Coupable. Irresponsable de mes actes.
Tel a été le verdict de la cour d'Assises. Mon avocat, ces jurés qui m'ont condamné, le juge... Ils ne peuvent pas comprendre. Ils s'imaginent que le Bonhomme Hiver n'est qu'un délire schizophrénique... Mais non ! Il est bien réel ! Seulement, on ne peut pas l'arrêter, lui...
En attendant, c'est moi qui suis interné. Centre Hospitalier Spécialisé Saint-Benoît, Section des Fous Dangereux. On m'a autorisé à écrire mon histoire. J'ai à ma disposition un gros paquet de feuilles, un stylo plume et une belle réserve de cartouches d'encre. Ca devrait aller...
Certains criminels écrivent leurs mémoires afin de les vendre, ce qui les rend pleins aux as. Moi, je m'en fiche bien d'être plein aux as ! Je ne quitterai jamais cet asile, alors à quoi bon empocher des millions d'euros que jamais je ne dépenserai ?
Non, moi, ce que je veux, c'est un peu plus subtil... Aux yeux des criminologues, je suis un tueur psychopathe. Il paraît que je suis déjà considéré comme un cas d'école à Quantico... Avec mon récit, j'espère bien établir la vérité. Pas ma vérité. La vérité.

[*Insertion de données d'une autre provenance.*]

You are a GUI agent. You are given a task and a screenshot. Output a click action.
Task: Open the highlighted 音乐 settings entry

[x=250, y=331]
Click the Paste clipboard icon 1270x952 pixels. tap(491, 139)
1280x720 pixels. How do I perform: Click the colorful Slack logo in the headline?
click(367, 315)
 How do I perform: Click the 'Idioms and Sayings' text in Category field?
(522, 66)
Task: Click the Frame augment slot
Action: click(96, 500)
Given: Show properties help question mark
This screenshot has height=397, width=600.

La vérité, c'est ce personnage dont le seul nom me fait frémir sous les morsures de la terreur, ce personnage plus froid que la mort qu'il sème sur son passage, sur notre passage : le Bonhomme Hiver. Je suppose que c'est son nom : c'est le seul qu'il ait bien voulu me donner... C'est lui qui a commis les meurtres pour lesquels je suis interné, pas moi ! Je n'espère plus être cru, mais j'espère au moins que mon histoire sera connue...
J'entends une voix m'appeler. Une voix grave et lointaine, comme celle d'un absurde Père Noël fantôme. Non ! Je ne l'avais pas revu depuis mon internement. Mais il est revenu... Je le savais, qu'il reviendrait un jour ! Je le savais !
Je le sais derrière moi, lisant mon récit par-dessus mon épaule. Je n'ai pas besoin de me retourner pour voir ce tronc de neige en forme d'énorme boule sur deux jambes de glace, ce nez en forme de carotte gelée, ce sourire formé de dix boutons, ses grands yeux noirs, son haut-de-forme mangé par les mites... Et ce balais dans son poing de neige au bout d'un bras de neige !
Je sais qu'il se moque bien de ce que je vais vous raconter. Sans regarder son visage rond comme une pleine lune, je vois son sourire de boutons chargé d'une ironie glaciale !
Je ne demande pas à être cru. Juste à être compris... Sans doute refuserez-vous de croire à la réalité du Bonhomme Hiver, mais s'il regardait par-dessus votre épaule comme il regarde par-dessus mon épaule, vous cesseriez de douter de son existence.